Problem requirements ▸ Read each of the lines below and tally those with "peak"; the tally is the whole answer.

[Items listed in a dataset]
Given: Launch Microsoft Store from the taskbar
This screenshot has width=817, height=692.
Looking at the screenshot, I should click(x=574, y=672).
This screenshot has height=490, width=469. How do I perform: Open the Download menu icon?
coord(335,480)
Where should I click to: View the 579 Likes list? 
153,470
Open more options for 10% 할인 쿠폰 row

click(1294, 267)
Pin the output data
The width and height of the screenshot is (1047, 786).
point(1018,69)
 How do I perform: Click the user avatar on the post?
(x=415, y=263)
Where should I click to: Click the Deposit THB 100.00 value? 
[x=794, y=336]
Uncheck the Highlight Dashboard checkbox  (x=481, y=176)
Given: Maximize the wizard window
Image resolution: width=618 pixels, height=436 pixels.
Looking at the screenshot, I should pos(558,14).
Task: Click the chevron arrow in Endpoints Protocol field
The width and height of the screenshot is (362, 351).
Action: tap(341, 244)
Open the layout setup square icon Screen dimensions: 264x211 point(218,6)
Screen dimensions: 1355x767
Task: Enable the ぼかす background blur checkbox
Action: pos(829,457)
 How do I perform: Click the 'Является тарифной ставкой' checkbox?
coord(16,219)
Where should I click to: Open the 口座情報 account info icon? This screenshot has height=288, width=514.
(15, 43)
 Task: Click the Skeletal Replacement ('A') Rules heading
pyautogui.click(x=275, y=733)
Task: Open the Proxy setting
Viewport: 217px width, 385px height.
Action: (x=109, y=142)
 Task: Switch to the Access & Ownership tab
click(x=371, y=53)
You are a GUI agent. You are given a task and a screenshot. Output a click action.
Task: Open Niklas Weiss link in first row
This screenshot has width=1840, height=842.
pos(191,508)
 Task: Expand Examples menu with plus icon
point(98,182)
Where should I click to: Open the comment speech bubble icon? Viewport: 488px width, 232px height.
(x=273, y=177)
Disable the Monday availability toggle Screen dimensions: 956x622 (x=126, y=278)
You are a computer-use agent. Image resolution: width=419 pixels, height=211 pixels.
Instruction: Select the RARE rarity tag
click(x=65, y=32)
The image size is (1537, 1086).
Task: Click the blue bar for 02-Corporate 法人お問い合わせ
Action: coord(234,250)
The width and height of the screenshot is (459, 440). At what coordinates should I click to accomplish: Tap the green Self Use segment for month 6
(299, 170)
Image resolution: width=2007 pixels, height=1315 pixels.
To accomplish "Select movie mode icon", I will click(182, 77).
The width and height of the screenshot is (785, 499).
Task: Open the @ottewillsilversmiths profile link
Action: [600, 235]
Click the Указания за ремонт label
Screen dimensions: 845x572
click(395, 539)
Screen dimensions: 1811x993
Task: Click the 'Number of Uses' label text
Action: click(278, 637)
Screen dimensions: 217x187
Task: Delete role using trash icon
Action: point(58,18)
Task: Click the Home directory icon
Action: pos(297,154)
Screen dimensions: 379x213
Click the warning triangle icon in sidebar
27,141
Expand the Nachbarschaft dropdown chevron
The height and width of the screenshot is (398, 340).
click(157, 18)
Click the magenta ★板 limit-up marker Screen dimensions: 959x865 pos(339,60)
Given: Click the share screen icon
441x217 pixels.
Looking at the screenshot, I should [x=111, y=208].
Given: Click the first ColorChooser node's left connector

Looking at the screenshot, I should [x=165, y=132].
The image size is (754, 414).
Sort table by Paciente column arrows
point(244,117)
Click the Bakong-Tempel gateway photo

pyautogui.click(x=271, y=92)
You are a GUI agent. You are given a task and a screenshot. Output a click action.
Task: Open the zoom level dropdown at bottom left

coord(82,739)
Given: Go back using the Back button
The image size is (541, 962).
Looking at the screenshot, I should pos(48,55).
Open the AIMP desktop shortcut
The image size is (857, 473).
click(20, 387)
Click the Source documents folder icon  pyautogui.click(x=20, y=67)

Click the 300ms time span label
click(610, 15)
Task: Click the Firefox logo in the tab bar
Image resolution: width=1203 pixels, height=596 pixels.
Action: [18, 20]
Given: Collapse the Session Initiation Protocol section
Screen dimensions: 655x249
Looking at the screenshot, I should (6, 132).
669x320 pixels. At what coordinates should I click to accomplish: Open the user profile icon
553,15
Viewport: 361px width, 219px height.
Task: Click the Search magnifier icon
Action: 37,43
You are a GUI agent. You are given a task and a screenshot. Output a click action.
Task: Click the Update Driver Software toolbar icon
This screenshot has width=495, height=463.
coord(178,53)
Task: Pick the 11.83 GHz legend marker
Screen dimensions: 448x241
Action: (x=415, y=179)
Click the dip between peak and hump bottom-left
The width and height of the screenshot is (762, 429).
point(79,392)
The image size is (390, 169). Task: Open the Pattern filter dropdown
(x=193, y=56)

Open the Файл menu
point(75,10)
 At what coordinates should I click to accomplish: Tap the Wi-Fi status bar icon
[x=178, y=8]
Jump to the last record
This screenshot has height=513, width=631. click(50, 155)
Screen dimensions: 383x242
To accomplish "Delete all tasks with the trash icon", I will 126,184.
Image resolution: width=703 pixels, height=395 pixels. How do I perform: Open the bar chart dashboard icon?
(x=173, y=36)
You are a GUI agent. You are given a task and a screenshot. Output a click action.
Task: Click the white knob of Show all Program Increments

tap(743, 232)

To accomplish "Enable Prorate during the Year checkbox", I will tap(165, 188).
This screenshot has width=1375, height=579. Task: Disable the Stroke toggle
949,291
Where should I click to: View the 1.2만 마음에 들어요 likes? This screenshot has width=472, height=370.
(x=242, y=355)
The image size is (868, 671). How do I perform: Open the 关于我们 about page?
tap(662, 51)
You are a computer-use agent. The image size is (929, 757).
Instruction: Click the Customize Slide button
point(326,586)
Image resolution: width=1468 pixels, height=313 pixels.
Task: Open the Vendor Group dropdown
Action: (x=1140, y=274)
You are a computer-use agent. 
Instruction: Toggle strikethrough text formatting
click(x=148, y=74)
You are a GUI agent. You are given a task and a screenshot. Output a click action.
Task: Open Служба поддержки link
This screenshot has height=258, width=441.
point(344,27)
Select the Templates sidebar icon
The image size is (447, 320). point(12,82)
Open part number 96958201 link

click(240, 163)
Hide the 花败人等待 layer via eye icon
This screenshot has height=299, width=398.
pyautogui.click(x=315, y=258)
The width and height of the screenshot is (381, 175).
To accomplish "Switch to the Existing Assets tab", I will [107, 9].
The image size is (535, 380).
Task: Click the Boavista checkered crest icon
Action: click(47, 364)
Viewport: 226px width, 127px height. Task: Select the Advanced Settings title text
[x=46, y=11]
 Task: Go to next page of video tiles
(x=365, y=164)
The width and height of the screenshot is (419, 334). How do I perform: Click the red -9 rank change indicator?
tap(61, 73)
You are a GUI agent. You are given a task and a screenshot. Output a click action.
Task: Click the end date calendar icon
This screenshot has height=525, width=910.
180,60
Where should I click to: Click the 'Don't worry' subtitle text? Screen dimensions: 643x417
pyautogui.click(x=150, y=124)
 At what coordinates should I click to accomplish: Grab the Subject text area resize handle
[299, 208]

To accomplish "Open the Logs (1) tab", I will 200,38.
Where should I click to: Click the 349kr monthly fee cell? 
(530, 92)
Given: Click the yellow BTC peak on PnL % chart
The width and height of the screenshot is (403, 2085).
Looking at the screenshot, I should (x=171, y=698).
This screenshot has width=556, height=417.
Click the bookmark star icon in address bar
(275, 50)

Solution to this exercise ▸ 2